Quando fa caldo preferisce passare la notte fuori: un motivo di preoccupazione per Giotto che in preda all’ansia di averlo perso, le tenta tutte pur di vederlo rientrare. Si tratta in verità di un escamotage adottato dal gatto per far capire al suo padrone la sua importanza. Ecco perché la mattina si fa trovare davanti alla porta d’ingresso per poi fargli le fusa strusciando il muso tra le sue gambe, a volte aggiungendo anche piccoli e ripetuti miagolii.
Nella stagione invernale, invece, viste le basse temperature e le giornate corte, preferisce stare in casa al calduccio sui comodi divani accanto al suo padrone, certo di ricevere qualche coccola. Il mettersi a “pancia in su” per farsi accarezzare la sua parte più delicata è un segno di fiducia, ma «anche un’inconscia necessità da parte del padrone di ricevere affetto» spiega Gabrielli.
Quando vuole uscire in giardino si piazza di fronte alla porta con il muso rivolto verso l’esterno e Giotto interrompe immediatamente qualunque cosa stia facendo (anche importante) e corre ad aprire la porta per accontentarlo. Ogni tanto, se il padrone è distratto, utilizza altri escamotage quali il miagolio lamentoso oppure il grattare la porta con una zampa, sufficienti per attirare l’attenzione.
Cosa infastidisce Emo
Emo, come del resto tutti gli altri gatti, apprezzano particolarmente il buon cibo, specie quello proveniente dal supermercato, ma se qualcosa non è di suo gradimento, mette in pratica un chiaro segnale: volta il muso da un’altra parte e fa una smorfia con la bocca.
Quando Giotto si assenta da casa per giornate intere a causa del lavoro, Emo si preoccupa perché pensa “e se non torna più che cosa faccio?”. Ecco spiegato perché, al suo rientro fa l’offeso, non degnandolo neppure di un cenno. Come spiega Gabrielli, «è solo una tattica per attirare la mia attenzione e sperare che io non vada più via per troppo tempo perché quando non ci sono sente la mia mancanza».

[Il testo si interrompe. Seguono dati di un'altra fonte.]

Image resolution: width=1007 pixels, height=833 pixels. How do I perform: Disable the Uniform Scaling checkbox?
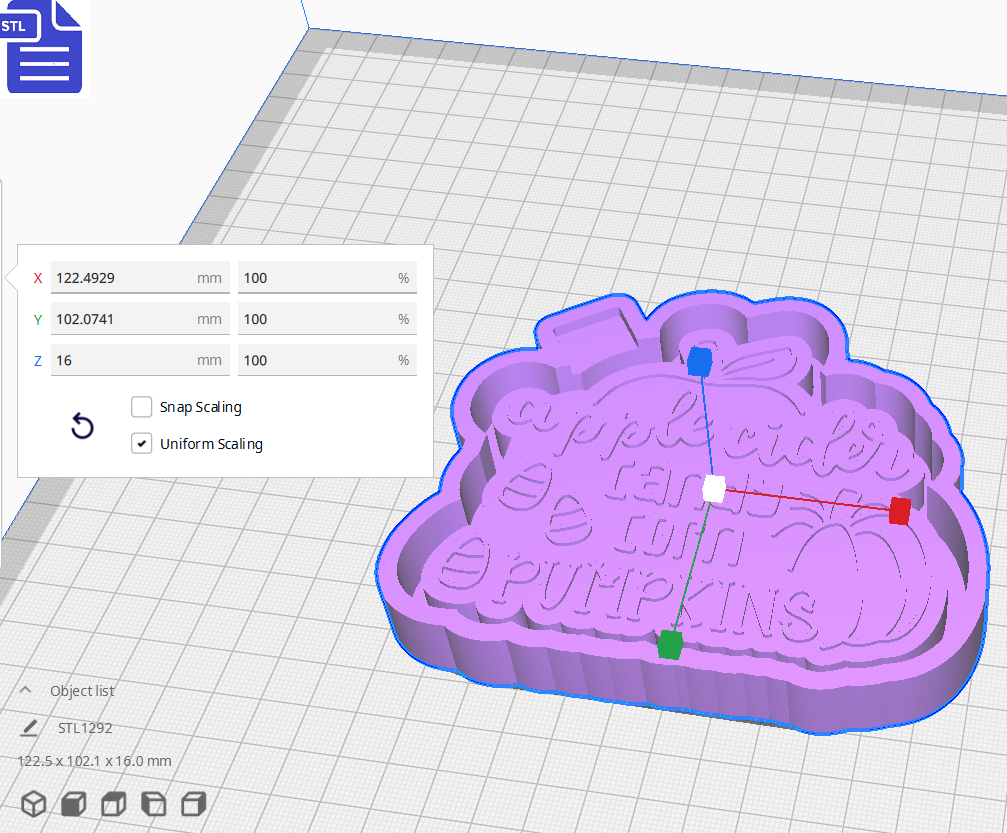(x=141, y=444)
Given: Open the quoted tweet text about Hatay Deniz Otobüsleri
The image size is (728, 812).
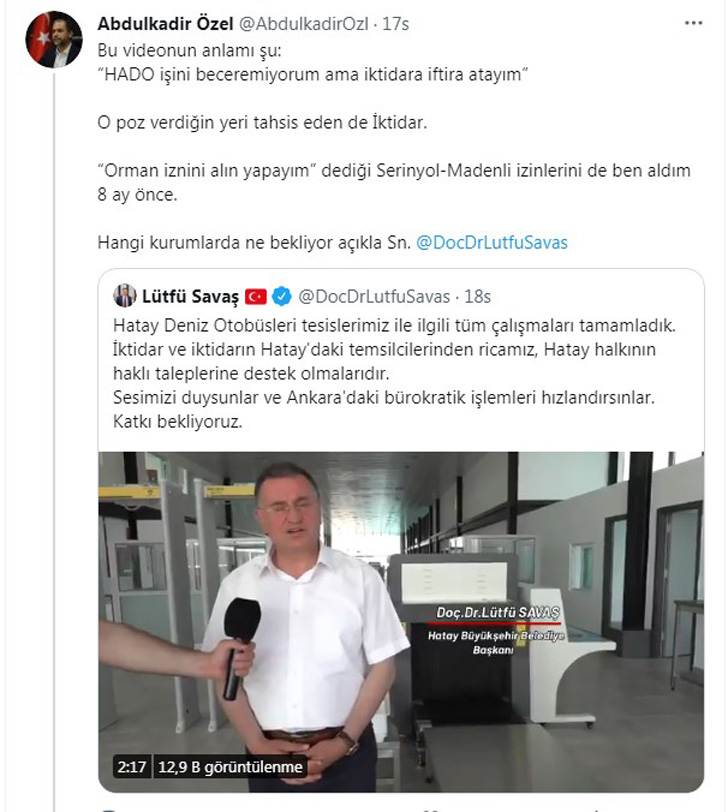Looking at the screenshot, I should (394, 373).
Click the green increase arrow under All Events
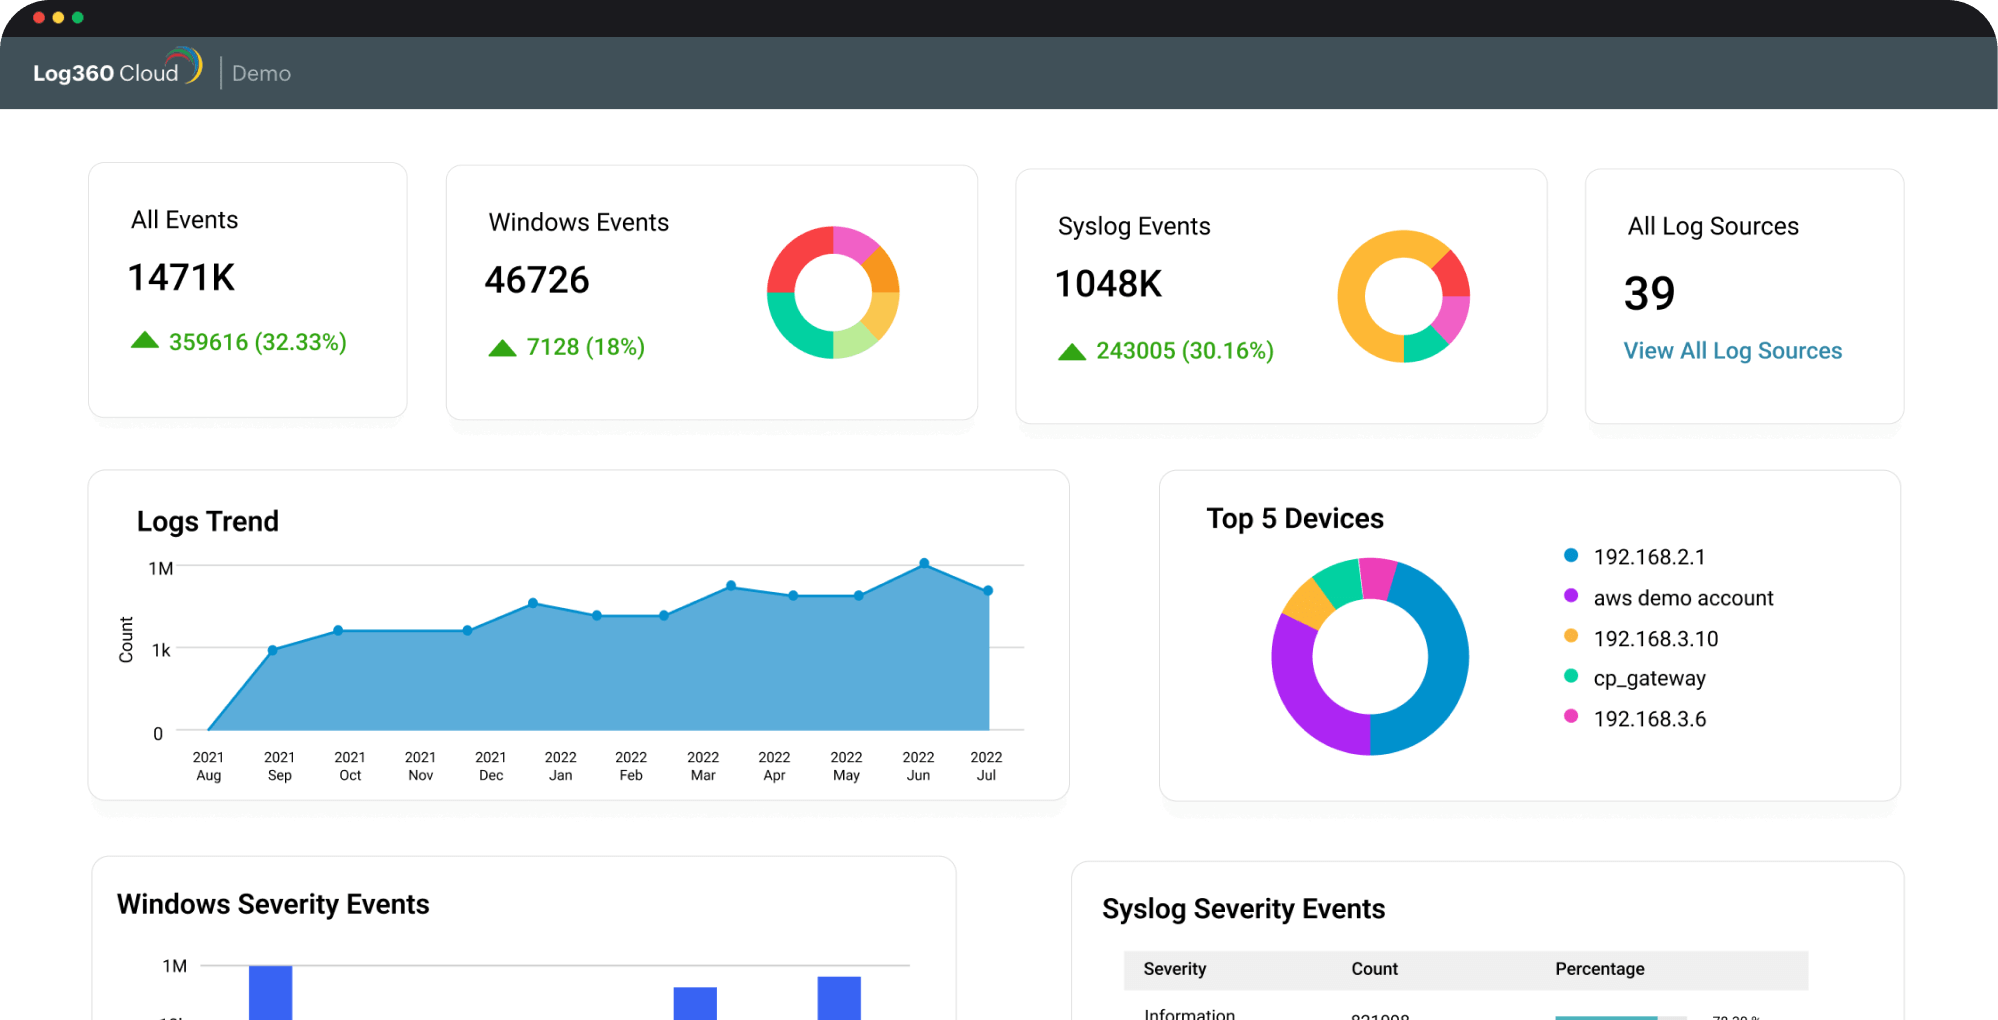This screenshot has width=1998, height=1020. [146, 340]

Tra le cose che infastidiscono un gatto c’è anche l’essere chiamato con altri nomignoli, il fare gesti bruschi, urlare ed essere svegliato mentre dorme (anche se per delle coccole), motivo per cui “risponde” con una soffiata improvvisa.
L’effetto terapeutico e antistress dei gatti
Quanto ai benefici, Gabrielli spiega che i gatti hanno un reale effetto terapeutico e antistress sugli umani. «Quando non stiamo bene, siamo inquieti o stressati, i gatti lo percepiscono e rispondono con richieste di attenzioni utili a farci distogliere la mente dai pensieri. Se ad esempio siamo sul divano, loro si accoccolano su di noi facendo le fusa e fingono di dormire: di conseguenza noi ci rilassiamo e spesso anche addormentiamo, rilasciando le tensioni».
Nel concludere, alla domanda “com’è vivere con un gatto?” Gabrielli risponde che bisogna avere pazienza, ma è una bella avventura, anche divertente, e rappresenta una sicurezza non solo per gli umani, ma soprattutto per gli animali domestici che si sentono al sicuro. «Noi umani abbiamo un linguaggio articolato, eppure spesso richiamiamo l’attenzione dei nostri amici a quattro zampe attraverso vocine o nomignoli che loro non recepiscono, ma gradiscono per il semplice fatto che sono associati a una carezza o a una coccola e che ricambiano con le fusa, facendoci tornare bambini» conclude il performance coach.